Document segment ::
Through five thousand years heredity, intensified by isolation, has produced and reproduced their race characteristics until they are concrete; unchangeable, mentally, physically, or morally. And though wherever they go they disseminate vices that kill mentally and physically and transmit their effect to the third and fourth generations, they are more to be feared for their virtues than their vices; born and inured through centuries to toil and privation there is no competing with them by those born in and accustomed to the requirements of Western civilization, however low the type may be. To do so life would not be worth the having.
Experience has taught us that wherever they are, regardless of disadvantages, that in whatever avenue of industry or labor they engage, they have, without exception, driven forth from thence all competition. They come to us without wealth and absorb ours. True, we have their labor, but its price is sent home to enrich the land of their birth, and thus are we monthly the poorer by millions of dollars that under other immigration would remain in and increase our national wealth. They consume but the minimum, the greater portion of which is imported from their native land, thus again depriving our citizens of the opportunities for labor, as consumption is a prerequisite to production. Their immigrations have been invasions. In no instance have they been welcomed to any country by its inhabitants; but, on the contrary, from their first migration down to the present time they have not only been met with protests, but persecution and bloodshed have been the result.
The history of their early migrations teaches us that though massacred by the tens of thousands and the deportation of the remainder, they have repeatedly returned and endured the same persecution and fate, until now they practically dominate and possess that land.
The history of their emigration to and deportment from the Philippine Islands is a chapter of persecution, rapine, carnage, and horrors for nearly one hundred years.
There are other notable instances, had I the space to include them.
On our own soil, in this decade, history but repeated itself in the Rock Springs massacre, its perpetrators incited by the same cause, the same spirit, and giving the same reasons for the outrage as were given three hundred years ago. There must be some fundamental reason for these recurrences, and if this people are permitted to further invade us we must expect repetitions.
In all the history of their migration there is no instance of their ever having assimilated with any other race, submitting or conforming to its laws, religion, or customs. Race prejudices and antipathies innate in mankind were too resistant. Change of conditions, however great, has never produced any change in them. They, under all conditions and circumstances, have remained true to their civilization. Wherever they are, they are a people apart, without social intercourse with other races.

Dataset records

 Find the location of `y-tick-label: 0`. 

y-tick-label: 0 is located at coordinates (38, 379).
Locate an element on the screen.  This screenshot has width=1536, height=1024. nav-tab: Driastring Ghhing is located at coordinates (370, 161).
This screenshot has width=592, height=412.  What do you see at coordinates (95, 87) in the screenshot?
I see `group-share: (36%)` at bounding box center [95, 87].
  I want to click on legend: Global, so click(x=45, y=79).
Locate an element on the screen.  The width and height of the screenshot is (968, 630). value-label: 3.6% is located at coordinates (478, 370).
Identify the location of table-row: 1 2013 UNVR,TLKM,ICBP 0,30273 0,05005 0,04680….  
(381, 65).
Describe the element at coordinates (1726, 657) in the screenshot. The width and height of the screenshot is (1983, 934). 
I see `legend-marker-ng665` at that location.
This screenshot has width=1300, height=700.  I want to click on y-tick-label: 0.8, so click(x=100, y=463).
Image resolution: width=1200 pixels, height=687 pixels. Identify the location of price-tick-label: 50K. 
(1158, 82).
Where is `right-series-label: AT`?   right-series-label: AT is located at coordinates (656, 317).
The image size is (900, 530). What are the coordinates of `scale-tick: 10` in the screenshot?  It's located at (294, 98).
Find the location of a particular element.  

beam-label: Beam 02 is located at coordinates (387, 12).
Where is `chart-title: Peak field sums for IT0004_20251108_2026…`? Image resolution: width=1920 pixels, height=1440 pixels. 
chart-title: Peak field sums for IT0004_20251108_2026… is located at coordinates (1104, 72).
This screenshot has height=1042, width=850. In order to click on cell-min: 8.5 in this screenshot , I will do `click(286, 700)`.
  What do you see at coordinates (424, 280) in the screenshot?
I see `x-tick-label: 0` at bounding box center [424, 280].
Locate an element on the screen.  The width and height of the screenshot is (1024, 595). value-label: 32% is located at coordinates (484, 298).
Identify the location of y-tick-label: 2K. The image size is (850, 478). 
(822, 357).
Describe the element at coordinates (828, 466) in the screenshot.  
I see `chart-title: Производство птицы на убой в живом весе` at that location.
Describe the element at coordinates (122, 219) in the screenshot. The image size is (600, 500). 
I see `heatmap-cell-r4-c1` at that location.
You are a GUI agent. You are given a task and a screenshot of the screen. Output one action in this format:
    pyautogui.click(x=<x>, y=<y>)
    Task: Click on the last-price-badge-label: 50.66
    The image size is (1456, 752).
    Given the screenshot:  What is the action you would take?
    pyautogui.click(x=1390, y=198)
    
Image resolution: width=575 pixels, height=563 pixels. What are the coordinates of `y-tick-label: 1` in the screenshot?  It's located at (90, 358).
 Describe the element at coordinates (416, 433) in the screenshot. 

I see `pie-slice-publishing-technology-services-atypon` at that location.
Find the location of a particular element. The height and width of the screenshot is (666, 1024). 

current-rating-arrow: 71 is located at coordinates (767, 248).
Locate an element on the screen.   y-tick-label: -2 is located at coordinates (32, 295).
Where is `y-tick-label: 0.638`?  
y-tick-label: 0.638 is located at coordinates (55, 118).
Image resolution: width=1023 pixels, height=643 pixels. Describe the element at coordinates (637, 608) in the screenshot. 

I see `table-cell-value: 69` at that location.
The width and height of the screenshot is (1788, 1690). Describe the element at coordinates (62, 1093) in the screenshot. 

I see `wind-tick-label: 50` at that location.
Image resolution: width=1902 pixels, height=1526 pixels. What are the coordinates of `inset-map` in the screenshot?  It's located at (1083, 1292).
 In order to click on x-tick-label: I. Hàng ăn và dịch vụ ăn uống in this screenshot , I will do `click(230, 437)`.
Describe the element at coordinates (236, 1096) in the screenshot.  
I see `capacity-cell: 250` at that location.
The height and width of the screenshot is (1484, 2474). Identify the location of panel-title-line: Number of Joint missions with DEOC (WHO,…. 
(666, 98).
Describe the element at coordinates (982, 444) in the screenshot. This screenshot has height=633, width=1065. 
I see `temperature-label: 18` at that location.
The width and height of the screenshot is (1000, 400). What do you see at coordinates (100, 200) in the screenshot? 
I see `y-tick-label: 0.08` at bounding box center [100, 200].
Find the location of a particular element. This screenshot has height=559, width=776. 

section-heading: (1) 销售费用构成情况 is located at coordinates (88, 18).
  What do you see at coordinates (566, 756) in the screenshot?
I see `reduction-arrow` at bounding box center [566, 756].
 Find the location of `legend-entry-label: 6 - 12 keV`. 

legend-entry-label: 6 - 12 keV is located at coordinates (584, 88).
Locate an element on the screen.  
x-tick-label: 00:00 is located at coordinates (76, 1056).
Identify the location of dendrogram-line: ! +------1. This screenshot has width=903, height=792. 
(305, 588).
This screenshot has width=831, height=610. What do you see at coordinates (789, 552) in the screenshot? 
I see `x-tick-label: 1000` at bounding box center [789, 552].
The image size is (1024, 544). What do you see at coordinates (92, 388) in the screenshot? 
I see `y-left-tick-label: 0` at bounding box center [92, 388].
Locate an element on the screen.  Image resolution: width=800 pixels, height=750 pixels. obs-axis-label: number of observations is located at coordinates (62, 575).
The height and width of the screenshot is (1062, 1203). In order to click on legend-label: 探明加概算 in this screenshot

Problems to solve ::
**a)** Present the records as a numbered list with blank lines omitted. Begin at the line that contains "Describe the element at coordinates (236, 1096)" and stop after the line that contains "(305, 588).".
**b)** Take the passage arguing against immigration further, continuing from the point where it stops.

Replies ::
**a)**
1. Describe the element at coordinates (236, 1096) in the screenshot.  
2. I see `capacity-cell: 250` at that location.
3. The height and width of the screenshot is (1484, 2474). Identify the location of panel-title-line: Number of Joint missions with DEOC (WHO,…. 
4. (666, 98).
5. Describe the element at coordinates (982, 444) in the screenshot. This screenshot has height=633, width=1065. 
6. I see `temperature-label: 18` at that location.
7. The width and height of the screenshot is (1000, 400). What do you see at coordinates (100, 200) in the screenshot? 
8. I see `y-tick-label: 0.08` at bounding box center [100, 200].
9. Find the location of a particular element. This screenshot has height=559, width=776. 
10. section-heading: (1) 销售费用构成情况 is located at coordinates (88, 18).
11.   What do you see at coordinates (566, 756) in the screenshot?
12. I see `reduction-arrow` at bounding box center [566, 756].
13.  Find the location of `legend-entry-label: 6 - 12 keV`. 
14. legend-entry-label: 6 - 12 keV is located at coordinates (584, 88).
15. Locate an element on the screen.  
16. x-tick-label: 00:00 is located at coordinates (76, 1056).
17. Identify the location of dendrogram-line: ! +------1. This screenshot has width=903, height=792. 
18. (305, 588).

**b)**
Races so dissimilar cannot assimilate and hence cannot exist together in unity, peace or prosperity — one or the other must survive and the older, the simple, will exhaust the newer and more complex. This is a law of nature, and China, with from six hundred and fifty to seven hundred and fifty millions of people to draw from, if permitted, will possess this land.
In the earlier history of our nation, when society was comparatively simple and our country sparsely settled, our forefathers were imbued with the French theories of "liberty, equality, and fraternity," and declared this land a "refuge for the oppressed and destitute of all nations." They believed that a Democracy, pure and simple, would evolve a high state of civilization, in which all mankind should and would share.
Since which time the great teacher "Experience" has taught us "wisdom," and that the extreme theories of the brotherhood of mankind were inconsistent and impossible with a complex state of society; that other factors than fraternity and benevolence were necessary to build up and preserve the nation and its civilization. That the fundamental principle underlying human nature is selfishness — deny it who may — one of self-preservation, "enlightened selfishness," and without which civilization would not have reached its present high type; that to preserve this it was necessary to protect it, not only from bad civilizations, but from the pauper, the criminal, the vagabond, and anarchist elements from whatever source they might come. That an intelligent people was necessary to perpetuate a government "of the people" and rule by public opinion. That to become intelligent both time and means were required for education; that to procure these the laborer must be protected and a more general diffusion of wealth among the masses must be provided, and that by the only possible method, viz, an increase in their wages and the reduction of the hours of labor, now made possible by "natural power, engendered and put forth by material objects," the elements being the motive power directed by the hand of labor, the result a multiplication of production and wealth many fold. That for the creation of wealth the law of supply and demand must operate conjointly, consumption being necessary for production, and that to consume labor must be employed, and, as an economic writer puts it, "to enlarge the social opportunities of the masses."
And hence, in consonance with this new and practical economic sentiment, we have legislated against the importation of the products of cheap labor, we have passed laws against the incoming of the low-price and contract labor of Europe, of paupers, convicts, insane, and vagabonds, and to prevent the influx of the most immoral and the cheapest of all labor, the Mongolian. But our laws are incomplete, they are defective, hence evaded, and, in consequence, do not meet the desired end.
These defects more especially apply to the exclusion of the Chinese; as it is far more difficult, next to impossible, to legislate against a race that has nothing in common with us, but whose interest and sentiment are averse to ours and who have no regard for the sanctity of an oath, than against a race of our own type.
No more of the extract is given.